__TASK REQUIREMENTS__:
Reproduce word for word the rows starting at the first row and ending at the line that contains "[x=14, y=391]", including both of those lines.

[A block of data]
______________________________
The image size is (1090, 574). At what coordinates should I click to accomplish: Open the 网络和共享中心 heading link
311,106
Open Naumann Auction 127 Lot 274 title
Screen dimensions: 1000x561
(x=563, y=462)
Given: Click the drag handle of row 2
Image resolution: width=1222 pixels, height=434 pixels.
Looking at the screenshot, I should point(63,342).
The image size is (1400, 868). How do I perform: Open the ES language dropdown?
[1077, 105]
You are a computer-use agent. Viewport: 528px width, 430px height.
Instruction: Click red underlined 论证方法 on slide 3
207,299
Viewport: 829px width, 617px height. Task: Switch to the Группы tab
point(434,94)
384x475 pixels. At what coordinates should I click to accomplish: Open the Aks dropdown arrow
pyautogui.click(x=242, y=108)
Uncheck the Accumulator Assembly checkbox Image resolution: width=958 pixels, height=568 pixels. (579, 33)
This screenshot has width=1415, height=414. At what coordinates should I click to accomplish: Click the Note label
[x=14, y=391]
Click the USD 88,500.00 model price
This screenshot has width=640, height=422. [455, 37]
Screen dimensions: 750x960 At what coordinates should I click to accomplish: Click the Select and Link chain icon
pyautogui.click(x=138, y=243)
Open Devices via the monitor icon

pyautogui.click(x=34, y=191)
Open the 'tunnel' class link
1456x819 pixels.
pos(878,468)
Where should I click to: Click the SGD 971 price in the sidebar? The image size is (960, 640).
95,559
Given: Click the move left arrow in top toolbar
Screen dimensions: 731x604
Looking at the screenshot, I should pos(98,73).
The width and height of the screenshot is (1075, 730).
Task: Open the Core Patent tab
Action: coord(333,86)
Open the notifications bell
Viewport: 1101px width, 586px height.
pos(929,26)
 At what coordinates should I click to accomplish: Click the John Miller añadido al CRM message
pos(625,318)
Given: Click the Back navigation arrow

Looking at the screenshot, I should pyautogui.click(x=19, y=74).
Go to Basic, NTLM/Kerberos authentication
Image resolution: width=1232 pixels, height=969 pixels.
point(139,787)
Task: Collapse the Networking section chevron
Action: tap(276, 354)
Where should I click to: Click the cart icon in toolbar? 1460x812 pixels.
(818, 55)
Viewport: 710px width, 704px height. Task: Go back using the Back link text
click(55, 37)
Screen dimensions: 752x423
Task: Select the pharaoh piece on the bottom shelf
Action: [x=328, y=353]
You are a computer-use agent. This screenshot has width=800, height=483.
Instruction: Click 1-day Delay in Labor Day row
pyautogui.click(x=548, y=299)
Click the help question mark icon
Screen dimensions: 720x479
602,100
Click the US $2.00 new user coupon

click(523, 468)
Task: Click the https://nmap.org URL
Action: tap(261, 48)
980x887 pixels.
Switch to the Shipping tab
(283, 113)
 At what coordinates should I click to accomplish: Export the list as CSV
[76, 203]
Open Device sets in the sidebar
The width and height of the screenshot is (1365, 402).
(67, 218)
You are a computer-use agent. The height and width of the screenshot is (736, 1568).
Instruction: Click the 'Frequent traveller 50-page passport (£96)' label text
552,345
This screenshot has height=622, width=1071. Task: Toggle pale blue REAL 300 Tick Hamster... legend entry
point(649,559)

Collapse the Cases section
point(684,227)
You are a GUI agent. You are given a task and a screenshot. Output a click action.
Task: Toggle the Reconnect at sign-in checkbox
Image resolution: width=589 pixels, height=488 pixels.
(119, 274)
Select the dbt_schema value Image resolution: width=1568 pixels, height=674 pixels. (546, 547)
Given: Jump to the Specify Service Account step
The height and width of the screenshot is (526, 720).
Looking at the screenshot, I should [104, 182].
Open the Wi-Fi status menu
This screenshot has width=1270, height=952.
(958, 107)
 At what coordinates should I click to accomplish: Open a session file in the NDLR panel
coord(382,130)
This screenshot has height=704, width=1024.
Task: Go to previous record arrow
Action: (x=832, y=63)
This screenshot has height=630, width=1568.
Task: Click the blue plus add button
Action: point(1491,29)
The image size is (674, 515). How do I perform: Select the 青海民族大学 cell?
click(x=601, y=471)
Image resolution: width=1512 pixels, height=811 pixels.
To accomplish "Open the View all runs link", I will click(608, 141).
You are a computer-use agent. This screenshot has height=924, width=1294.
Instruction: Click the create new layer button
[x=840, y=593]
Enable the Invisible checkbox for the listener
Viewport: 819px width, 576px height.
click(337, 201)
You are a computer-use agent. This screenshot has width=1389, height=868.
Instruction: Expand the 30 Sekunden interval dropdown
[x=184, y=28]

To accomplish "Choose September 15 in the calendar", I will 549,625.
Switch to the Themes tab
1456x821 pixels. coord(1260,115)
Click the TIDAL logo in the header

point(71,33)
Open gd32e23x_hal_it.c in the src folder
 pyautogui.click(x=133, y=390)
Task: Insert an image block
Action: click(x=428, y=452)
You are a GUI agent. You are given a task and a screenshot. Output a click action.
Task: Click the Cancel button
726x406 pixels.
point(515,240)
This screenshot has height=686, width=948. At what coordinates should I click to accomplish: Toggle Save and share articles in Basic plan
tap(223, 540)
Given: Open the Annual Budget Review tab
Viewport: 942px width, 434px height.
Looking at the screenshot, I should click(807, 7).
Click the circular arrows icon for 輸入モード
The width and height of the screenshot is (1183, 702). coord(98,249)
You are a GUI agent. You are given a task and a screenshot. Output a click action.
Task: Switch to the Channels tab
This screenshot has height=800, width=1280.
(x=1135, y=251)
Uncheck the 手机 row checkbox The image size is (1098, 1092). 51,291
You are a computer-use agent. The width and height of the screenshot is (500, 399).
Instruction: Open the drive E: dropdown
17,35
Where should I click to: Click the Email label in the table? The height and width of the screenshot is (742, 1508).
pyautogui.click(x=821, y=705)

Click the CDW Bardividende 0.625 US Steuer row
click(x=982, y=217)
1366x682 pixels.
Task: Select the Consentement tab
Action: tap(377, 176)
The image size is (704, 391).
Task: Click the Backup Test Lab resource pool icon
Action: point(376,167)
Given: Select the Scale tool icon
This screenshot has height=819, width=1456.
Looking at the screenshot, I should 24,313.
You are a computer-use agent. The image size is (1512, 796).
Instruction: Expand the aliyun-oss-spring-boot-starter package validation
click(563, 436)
______________________________
__TASK SOLUTION__:
The image size is (1090, 574). At what coordinates should I click to accomplish: Open the 网络和共享中心 heading link
311,106
Open Naumann Auction 127 Lot 274 title
Screen dimensions: 1000x561
(x=563, y=462)
Given: Click the drag handle of row 2
Image resolution: width=1222 pixels, height=434 pixels.
Looking at the screenshot, I should point(63,342).
The image size is (1400, 868). How do I perform: Open the ES language dropdown?
[1077, 105]
You are a computer-use agent. Viewport: 528px width, 430px height.
Instruction: Click red underlined 论证方法 on slide 3
207,299
Viewport: 829px width, 617px height. Task: Switch to the Группы tab
point(434,94)
384x475 pixels. At what coordinates should I click to accomplish: Open the Aks dropdown arrow
pyautogui.click(x=242, y=108)
Uncheck the Accumulator Assembly checkbox Image resolution: width=958 pixels, height=568 pixels. (579, 33)
This screenshot has width=1415, height=414. At what coordinates should I click to accomplish: Click the Note label
[x=14, y=391]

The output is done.